## SOURCE DOCUMENT:
⁂

Dive Brief:
- The Food and Drug Administration dinged two more drugmakers for misleading marketing materials, issuing separate warning letters to Spriaso, LLC and United-Guardian, Inc. last week shortly after flagging Sanofi and Celgene for similarly offending DTC ads.
- The warning letters, issued last week but only posted online recently, censure Spriaso and United-Guardian for failing to communicate in digital marketing materials any risks associated with their respective drugs.
- After issuing only five letters to drugmakers through the first ten months of the year, the FDA's Office of Prescription Drug Promotion (OPDP) has sent four in December. The office sent nine last year.
Dive Insight:
Salt Lake City, UT-based Spriaso markets Tuxarin ER (codeine phosphate and chlorpheniramine maleate), an opiate agonist approved to treat cough and symptoms related to respiratory allergies and the common cold.
But on a webpage (now unavailable) describing the drug, Spriaso failed to include any risk information about the product — an oversight the FDA found particularly problematic given the risk of overdose and dependence tied to opiate agonists.

⁂

## WHAT YOU SHOULD DO:
Continue the FDA warning-letter news brief with the next few paragraphs, picking up after its final sentence.

## PROVIDED MATERIAL:
⁂

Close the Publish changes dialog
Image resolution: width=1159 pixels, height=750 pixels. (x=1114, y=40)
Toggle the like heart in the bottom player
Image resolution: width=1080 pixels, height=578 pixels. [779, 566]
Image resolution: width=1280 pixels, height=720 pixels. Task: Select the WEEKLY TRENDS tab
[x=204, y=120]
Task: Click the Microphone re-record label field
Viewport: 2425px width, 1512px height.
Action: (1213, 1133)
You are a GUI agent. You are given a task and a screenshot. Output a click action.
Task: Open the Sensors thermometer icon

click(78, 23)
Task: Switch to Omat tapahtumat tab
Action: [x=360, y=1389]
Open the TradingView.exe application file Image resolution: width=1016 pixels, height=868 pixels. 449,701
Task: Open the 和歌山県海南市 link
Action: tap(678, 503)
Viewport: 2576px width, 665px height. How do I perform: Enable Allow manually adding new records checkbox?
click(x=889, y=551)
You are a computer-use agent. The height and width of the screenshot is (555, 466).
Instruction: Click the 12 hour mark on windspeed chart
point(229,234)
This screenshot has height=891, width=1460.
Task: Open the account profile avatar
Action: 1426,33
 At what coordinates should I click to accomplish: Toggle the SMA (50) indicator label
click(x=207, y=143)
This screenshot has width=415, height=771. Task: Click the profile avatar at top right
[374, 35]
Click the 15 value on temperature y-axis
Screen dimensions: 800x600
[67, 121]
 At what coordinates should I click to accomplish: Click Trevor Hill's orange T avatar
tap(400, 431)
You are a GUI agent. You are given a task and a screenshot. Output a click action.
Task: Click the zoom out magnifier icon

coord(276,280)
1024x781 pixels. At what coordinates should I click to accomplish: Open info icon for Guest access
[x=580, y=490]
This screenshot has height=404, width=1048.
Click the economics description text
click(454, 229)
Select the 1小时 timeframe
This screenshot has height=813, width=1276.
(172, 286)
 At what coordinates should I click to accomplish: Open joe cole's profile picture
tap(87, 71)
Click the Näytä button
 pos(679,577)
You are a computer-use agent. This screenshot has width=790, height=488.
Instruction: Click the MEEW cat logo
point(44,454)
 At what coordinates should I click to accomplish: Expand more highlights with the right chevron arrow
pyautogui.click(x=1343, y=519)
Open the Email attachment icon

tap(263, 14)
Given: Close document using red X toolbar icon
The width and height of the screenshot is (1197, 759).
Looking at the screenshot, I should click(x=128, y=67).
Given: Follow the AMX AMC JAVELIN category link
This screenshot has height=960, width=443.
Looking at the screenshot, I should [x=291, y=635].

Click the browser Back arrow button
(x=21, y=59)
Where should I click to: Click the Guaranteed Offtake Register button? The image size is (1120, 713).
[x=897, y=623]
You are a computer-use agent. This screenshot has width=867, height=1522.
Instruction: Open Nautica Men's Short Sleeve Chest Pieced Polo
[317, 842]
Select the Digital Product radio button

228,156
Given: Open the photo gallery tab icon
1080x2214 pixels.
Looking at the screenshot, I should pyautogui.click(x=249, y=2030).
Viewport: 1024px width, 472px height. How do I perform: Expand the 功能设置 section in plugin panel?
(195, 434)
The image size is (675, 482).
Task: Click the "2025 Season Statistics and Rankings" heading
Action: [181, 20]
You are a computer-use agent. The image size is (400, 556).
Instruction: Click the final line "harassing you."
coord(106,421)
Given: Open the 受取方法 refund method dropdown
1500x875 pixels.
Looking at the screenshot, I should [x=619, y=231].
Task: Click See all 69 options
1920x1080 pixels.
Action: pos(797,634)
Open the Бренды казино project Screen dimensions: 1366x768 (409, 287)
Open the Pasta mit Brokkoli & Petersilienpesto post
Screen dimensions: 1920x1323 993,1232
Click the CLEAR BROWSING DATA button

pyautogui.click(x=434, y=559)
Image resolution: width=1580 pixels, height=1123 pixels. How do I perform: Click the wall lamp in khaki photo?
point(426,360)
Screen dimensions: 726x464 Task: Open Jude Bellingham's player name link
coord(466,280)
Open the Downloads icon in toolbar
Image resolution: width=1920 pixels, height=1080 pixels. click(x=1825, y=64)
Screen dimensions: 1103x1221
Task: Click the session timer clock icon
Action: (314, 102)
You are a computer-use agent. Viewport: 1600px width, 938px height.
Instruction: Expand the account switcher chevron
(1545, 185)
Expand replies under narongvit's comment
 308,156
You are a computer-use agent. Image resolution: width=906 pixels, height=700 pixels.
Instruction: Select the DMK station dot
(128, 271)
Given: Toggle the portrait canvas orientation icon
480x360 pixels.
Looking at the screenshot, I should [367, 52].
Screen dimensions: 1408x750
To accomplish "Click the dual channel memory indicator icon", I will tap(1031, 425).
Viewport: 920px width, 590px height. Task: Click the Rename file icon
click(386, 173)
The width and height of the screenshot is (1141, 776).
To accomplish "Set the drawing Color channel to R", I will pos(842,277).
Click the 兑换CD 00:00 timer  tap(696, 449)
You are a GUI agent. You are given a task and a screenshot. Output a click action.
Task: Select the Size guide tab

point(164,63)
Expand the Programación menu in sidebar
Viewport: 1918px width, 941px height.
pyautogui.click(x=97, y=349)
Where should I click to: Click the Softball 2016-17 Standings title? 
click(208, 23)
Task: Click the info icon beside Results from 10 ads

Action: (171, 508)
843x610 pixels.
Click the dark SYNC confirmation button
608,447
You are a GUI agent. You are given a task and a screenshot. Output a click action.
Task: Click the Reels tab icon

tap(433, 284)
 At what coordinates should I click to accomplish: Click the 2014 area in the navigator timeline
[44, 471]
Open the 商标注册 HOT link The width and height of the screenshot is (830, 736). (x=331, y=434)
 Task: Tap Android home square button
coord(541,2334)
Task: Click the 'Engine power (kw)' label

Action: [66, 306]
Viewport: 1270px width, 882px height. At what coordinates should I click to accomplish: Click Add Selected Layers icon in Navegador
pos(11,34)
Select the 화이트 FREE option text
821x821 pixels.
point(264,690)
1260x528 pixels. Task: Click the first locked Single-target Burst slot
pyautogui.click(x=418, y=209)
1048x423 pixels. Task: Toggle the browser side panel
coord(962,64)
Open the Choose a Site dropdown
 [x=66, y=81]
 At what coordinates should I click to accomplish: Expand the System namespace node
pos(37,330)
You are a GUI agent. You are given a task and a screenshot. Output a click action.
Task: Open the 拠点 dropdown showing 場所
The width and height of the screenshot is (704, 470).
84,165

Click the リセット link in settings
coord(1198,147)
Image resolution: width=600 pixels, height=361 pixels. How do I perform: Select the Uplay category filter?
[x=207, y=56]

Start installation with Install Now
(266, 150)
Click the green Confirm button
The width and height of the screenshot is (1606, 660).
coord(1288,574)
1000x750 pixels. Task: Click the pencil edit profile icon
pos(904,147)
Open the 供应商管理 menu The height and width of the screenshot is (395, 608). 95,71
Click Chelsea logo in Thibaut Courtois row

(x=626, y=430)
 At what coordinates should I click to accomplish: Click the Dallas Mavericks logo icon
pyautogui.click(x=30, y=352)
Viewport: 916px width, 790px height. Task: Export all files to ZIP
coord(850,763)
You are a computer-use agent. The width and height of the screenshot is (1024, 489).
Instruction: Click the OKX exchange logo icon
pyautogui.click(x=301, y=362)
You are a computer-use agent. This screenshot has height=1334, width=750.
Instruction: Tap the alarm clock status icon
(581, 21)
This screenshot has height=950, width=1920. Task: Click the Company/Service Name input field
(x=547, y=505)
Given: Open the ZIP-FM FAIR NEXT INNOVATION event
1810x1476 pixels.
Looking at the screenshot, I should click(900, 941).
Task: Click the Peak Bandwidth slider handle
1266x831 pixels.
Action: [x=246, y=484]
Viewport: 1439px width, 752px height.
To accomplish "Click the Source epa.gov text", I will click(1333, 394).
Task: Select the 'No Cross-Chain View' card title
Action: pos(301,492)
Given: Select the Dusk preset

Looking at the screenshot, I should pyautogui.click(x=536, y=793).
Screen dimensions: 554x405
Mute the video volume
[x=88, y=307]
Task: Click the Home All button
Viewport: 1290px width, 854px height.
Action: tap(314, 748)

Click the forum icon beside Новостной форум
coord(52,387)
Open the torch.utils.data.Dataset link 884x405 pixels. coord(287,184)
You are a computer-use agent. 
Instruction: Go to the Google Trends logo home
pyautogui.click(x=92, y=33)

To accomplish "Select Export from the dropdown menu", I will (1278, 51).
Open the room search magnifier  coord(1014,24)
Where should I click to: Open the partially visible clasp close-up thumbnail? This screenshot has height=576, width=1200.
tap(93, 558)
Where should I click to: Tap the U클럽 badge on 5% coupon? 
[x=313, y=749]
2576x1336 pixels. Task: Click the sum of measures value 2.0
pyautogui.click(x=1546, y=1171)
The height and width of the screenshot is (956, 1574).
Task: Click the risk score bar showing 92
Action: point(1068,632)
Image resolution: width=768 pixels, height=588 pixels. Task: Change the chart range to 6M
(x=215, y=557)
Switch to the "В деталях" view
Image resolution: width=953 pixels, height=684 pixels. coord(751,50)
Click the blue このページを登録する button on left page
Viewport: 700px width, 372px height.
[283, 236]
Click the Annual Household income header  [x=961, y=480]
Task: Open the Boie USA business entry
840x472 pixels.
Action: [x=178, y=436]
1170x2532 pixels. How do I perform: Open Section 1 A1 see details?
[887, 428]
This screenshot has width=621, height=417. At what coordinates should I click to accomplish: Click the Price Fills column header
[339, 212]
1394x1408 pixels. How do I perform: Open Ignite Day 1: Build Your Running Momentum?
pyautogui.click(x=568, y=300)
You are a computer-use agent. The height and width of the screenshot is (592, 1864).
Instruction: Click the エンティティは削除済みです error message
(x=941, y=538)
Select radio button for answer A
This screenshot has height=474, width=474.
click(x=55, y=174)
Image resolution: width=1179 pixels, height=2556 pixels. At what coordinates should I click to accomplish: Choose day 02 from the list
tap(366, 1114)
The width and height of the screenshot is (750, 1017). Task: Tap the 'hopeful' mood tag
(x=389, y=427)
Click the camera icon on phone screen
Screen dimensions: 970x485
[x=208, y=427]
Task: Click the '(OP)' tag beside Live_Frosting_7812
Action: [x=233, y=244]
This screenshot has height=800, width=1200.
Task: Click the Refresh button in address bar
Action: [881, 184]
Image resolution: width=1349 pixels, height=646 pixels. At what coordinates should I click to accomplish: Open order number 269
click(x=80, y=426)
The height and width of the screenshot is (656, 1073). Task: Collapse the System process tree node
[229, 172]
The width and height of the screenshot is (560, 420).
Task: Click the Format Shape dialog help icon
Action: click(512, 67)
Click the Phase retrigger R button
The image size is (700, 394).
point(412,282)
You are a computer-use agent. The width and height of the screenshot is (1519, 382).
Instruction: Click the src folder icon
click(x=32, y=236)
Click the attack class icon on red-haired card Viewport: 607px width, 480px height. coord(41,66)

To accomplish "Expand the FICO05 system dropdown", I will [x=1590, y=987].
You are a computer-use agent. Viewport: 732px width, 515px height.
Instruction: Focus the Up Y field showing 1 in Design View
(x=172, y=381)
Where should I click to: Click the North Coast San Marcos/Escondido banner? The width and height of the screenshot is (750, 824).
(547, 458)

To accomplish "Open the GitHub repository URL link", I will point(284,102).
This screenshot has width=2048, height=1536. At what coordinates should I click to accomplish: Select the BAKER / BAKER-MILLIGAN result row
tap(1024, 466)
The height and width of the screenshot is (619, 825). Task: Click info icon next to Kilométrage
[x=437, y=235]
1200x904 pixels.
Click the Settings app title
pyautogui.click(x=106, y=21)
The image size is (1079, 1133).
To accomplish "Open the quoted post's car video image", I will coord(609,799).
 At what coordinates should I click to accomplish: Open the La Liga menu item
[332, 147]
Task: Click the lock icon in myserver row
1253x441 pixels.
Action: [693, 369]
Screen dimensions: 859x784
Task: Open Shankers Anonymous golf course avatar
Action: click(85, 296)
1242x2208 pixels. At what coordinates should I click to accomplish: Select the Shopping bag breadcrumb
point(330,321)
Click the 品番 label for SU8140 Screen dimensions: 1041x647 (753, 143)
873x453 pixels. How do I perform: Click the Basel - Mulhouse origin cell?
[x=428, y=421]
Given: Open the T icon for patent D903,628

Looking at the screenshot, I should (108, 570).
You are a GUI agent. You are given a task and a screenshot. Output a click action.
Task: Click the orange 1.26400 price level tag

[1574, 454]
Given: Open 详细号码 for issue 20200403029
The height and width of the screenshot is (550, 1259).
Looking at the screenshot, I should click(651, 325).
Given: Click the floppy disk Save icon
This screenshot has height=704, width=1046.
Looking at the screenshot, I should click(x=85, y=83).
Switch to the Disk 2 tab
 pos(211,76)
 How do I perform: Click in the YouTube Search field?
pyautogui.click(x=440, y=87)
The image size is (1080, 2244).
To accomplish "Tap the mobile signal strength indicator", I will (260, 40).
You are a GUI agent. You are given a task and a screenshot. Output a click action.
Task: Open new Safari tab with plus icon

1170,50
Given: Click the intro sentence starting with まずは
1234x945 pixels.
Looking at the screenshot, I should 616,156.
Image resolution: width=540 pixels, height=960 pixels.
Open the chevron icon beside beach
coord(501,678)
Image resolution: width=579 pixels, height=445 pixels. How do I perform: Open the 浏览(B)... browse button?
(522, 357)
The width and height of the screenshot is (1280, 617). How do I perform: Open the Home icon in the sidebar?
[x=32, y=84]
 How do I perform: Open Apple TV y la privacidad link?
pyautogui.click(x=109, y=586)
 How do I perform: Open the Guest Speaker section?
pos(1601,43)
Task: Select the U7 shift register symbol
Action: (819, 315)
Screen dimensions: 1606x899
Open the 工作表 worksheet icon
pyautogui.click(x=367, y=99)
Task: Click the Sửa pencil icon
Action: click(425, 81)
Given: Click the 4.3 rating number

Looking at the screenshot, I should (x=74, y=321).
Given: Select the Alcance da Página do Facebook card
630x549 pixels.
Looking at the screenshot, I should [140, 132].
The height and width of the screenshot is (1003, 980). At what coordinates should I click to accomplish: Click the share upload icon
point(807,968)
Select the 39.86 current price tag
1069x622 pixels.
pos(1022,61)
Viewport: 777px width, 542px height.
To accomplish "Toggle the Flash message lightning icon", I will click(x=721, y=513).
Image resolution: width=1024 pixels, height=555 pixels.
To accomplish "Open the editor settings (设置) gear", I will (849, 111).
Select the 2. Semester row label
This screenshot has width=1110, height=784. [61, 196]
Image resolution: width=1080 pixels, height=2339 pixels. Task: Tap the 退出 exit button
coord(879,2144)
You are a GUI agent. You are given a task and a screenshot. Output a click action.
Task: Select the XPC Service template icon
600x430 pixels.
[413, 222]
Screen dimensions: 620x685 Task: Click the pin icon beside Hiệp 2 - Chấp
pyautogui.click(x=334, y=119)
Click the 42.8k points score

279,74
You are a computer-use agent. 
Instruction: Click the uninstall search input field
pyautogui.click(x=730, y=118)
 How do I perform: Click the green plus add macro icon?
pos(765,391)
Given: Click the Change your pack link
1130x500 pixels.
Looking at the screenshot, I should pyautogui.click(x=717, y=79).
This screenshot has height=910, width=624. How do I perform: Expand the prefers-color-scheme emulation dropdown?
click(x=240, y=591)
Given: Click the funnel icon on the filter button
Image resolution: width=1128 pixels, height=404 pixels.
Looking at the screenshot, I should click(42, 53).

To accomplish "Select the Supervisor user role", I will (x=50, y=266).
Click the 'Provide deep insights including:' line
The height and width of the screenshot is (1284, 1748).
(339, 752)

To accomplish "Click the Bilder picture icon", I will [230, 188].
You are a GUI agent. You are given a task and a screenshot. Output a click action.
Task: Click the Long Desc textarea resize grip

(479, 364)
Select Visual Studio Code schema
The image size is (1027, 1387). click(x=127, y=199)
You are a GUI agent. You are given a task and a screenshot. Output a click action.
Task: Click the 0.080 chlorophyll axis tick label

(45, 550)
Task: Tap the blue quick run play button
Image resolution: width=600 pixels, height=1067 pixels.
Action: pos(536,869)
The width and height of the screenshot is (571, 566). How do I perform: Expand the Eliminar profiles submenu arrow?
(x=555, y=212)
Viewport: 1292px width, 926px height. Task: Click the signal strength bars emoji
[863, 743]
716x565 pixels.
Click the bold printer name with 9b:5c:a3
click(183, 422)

⁂

## ANSWER SECTION:
Additionally, Spriaso suggested Tuxarin is safer than competing products without any evidence to back up those claims.
United-Guardian, on the other hand, ran into trouble with a professional email marketing an irrigation solution for patients with catheters.
Like Spriaso, United-Guardian failed to include any risk information. Instead, the company included a link labled "Click here for full prescribing information." Unfortunately for United-Guardian, the FDA frowns upon the practice of placing risk information in another location other than directly where a drug is advertised.
The OPDP ordered both firms to "immediately cease" misbranding each drug, requesting a letter explaining the respective company's plan for stopping use of the materials. Additionally, each drugmaker will have to submit a separate plan of action to disseminate messages which correct the issues flagged by the OPDP — merely taking down the ads is insufficient.